◆ Exercise details
Please repeat the lines below exactly. Begin with the line containing "Viewport: 544px width, 729px height." and go on through the line containing "Given: Enable the Near buy zone tag".

◆ Records supplied
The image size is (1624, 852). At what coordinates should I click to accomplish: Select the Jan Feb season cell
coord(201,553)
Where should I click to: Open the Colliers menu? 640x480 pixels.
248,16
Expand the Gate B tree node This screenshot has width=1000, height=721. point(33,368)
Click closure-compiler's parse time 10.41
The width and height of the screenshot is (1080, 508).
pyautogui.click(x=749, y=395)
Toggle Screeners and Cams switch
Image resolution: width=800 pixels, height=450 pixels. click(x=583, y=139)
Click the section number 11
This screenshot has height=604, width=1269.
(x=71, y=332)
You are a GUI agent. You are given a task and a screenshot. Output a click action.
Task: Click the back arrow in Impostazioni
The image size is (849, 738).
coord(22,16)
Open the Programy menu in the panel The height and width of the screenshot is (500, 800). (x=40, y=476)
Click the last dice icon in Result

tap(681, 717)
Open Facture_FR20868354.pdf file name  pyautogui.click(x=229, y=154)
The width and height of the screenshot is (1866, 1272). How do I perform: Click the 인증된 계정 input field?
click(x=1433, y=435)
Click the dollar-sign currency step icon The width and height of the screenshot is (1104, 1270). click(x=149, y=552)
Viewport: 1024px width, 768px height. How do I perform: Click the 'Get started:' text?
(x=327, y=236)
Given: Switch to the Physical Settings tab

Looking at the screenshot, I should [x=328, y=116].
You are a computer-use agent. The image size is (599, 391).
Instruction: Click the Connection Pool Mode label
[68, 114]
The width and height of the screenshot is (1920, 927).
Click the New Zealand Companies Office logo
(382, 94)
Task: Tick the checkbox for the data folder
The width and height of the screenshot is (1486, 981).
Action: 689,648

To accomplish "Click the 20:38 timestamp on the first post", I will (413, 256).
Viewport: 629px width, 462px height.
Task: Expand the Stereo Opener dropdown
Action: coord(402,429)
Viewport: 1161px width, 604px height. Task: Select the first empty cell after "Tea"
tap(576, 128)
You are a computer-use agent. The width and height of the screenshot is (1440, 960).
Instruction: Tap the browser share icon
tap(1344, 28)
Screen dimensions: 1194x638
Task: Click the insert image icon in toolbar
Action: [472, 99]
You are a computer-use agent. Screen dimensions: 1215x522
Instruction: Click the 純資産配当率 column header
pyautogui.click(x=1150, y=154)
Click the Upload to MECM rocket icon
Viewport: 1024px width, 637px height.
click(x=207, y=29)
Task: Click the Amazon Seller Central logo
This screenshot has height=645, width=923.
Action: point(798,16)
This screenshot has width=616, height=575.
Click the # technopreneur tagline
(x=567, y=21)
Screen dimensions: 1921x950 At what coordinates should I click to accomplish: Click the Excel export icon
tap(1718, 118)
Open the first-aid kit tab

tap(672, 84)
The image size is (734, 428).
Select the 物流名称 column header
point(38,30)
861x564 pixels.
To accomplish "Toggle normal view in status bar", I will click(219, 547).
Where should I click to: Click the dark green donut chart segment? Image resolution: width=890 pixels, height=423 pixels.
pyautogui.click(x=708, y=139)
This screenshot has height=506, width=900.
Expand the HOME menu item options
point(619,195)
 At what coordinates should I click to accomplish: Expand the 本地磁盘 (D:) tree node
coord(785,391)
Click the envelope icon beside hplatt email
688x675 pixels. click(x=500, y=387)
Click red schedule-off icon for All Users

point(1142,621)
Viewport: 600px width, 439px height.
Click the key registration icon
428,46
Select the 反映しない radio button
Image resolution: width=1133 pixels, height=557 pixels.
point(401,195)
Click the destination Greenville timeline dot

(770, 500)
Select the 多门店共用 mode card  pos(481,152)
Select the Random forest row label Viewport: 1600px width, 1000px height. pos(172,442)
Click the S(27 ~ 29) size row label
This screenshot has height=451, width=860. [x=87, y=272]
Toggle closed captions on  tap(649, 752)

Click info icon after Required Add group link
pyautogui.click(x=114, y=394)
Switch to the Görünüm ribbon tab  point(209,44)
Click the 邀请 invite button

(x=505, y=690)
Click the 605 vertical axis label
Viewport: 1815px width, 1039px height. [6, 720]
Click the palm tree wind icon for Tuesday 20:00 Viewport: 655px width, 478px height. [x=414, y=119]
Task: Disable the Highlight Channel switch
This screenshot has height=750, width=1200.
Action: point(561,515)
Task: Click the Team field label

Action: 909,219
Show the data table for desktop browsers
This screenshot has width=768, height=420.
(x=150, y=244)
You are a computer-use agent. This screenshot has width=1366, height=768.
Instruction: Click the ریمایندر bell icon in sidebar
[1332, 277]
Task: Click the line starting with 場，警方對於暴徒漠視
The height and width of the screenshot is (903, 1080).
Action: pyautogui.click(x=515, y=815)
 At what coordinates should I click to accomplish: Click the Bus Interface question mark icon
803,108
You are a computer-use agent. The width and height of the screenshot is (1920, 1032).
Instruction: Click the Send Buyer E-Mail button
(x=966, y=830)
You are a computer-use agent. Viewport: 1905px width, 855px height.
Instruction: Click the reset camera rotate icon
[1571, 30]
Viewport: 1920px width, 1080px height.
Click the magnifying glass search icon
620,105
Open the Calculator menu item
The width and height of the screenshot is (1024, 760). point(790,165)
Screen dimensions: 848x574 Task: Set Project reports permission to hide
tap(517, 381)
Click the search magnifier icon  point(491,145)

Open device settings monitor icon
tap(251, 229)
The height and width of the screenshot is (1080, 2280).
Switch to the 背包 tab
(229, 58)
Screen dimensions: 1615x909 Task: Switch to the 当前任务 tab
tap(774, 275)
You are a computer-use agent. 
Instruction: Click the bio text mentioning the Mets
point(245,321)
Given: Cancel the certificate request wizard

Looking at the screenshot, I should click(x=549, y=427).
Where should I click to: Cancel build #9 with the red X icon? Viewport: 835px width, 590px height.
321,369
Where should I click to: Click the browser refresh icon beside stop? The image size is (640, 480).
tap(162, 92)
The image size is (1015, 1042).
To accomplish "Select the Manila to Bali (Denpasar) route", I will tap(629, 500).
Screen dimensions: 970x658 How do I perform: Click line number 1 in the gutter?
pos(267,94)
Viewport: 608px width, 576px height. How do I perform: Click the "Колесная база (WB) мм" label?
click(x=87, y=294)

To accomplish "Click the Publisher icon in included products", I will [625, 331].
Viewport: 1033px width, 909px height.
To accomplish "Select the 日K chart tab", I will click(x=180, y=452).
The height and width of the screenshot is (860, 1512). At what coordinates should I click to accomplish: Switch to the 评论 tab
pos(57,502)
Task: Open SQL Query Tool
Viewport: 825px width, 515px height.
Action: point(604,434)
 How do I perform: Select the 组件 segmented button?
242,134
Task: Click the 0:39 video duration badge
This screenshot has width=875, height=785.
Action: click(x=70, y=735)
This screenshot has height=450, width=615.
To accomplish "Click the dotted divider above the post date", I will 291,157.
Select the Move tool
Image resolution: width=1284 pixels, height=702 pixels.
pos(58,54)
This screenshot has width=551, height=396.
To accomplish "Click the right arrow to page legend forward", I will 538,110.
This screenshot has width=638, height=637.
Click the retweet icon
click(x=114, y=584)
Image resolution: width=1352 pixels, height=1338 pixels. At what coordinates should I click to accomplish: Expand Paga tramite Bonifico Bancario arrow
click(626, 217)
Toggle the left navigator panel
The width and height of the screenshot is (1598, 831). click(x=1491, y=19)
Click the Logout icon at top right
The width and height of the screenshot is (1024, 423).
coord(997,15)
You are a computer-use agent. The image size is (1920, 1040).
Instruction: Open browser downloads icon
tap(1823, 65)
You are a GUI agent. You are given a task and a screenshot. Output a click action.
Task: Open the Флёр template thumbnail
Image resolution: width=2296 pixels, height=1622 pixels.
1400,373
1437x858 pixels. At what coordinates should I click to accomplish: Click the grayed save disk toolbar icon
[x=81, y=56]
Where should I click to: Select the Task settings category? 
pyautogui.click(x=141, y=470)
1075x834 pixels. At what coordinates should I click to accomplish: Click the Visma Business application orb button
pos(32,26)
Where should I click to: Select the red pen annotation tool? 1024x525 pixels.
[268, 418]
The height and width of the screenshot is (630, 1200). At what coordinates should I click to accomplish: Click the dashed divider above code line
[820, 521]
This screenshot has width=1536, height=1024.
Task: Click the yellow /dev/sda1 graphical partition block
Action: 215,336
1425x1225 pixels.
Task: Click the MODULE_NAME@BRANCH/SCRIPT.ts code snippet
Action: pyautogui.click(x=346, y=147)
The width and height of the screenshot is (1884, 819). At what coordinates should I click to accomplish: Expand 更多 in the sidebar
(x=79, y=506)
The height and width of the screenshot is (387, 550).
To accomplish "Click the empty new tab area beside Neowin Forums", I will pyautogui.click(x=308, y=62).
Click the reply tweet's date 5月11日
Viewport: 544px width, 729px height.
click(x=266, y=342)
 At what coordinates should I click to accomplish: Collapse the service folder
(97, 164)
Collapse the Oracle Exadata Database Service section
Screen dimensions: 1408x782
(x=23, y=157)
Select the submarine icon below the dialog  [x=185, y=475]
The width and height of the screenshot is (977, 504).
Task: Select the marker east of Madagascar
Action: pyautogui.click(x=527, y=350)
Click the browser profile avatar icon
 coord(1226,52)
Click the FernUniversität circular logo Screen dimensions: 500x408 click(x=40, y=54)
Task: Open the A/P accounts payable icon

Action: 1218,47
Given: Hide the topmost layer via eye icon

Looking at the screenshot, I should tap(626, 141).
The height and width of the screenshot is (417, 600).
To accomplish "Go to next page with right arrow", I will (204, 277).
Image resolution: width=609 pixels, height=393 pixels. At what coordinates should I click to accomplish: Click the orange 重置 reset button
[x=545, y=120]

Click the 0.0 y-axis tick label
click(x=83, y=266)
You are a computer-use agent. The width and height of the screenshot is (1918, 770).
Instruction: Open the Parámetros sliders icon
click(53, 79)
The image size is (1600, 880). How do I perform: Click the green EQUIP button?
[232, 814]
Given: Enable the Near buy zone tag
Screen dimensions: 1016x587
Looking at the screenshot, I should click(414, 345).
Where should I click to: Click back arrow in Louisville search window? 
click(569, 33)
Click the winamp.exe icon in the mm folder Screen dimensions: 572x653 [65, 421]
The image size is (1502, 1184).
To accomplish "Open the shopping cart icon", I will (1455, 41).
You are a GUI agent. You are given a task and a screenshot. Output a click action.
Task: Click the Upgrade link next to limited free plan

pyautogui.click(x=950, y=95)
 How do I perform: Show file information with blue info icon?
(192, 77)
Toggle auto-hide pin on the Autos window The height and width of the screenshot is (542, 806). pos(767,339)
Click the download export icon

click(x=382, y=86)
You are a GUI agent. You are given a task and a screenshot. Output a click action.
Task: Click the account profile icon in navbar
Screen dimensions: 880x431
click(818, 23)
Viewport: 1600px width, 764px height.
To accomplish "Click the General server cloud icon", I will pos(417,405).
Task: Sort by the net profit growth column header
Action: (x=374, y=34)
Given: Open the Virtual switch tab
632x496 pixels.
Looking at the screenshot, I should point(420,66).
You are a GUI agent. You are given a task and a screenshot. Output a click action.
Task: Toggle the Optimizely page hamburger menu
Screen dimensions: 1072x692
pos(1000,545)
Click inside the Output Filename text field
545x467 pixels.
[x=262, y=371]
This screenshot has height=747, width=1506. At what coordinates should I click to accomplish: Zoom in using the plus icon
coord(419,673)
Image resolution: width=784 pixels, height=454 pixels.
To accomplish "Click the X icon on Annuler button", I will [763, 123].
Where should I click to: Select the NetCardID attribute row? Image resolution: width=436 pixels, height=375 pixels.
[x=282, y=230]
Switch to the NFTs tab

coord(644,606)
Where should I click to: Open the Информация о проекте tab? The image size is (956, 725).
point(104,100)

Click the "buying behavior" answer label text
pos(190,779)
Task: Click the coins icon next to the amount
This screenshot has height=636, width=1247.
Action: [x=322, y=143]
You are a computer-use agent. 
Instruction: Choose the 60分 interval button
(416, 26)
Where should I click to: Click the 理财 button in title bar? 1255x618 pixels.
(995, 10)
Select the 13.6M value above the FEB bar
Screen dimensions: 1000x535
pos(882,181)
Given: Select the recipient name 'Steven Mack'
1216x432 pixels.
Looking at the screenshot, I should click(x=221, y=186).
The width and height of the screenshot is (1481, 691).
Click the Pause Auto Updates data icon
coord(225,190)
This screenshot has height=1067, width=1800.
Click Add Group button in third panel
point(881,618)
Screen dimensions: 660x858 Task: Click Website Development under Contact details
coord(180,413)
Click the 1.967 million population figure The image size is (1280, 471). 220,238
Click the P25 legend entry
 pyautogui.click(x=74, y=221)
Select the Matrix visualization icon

◆ Output of the exercise
Viewport: 544px width, 729px height.
click(x=266, y=342)
 At what coordinates should I click to accomplish: Collapse the service folder
(97, 164)
Collapse the Oracle Exadata Database Service section
Screen dimensions: 1408x782
(x=23, y=157)
Select the submarine icon below the dialog  [x=185, y=475]
The width and height of the screenshot is (977, 504).
Task: Select the marker east of Madagascar
Action: pyautogui.click(x=527, y=350)
Click the browser profile avatar icon
 coord(1226,52)
Click the FernUniversität circular logo Screen dimensions: 500x408 click(x=40, y=54)
Task: Open the A/P accounts payable icon

Action: 1218,47
Given: Hide the topmost layer via eye icon

Looking at the screenshot, I should tap(626, 141).
The height and width of the screenshot is (417, 600).
To accomplish "Go to next page with right arrow", I will (204, 277).
Image resolution: width=609 pixels, height=393 pixels. At what coordinates should I click to accomplish: Click the orange 重置 reset button
[x=545, y=120]

Click the 0.0 y-axis tick label
click(x=83, y=266)
You are a computer-use agent. The width and height of the screenshot is (1918, 770).
Instruction: Open the Parámetros sliders icon
click(53, 79)
The image size is (1600, 880). How do I perform: Click the green EQUIP button?
[232, 814]
Given: Enable the Near buy zone tag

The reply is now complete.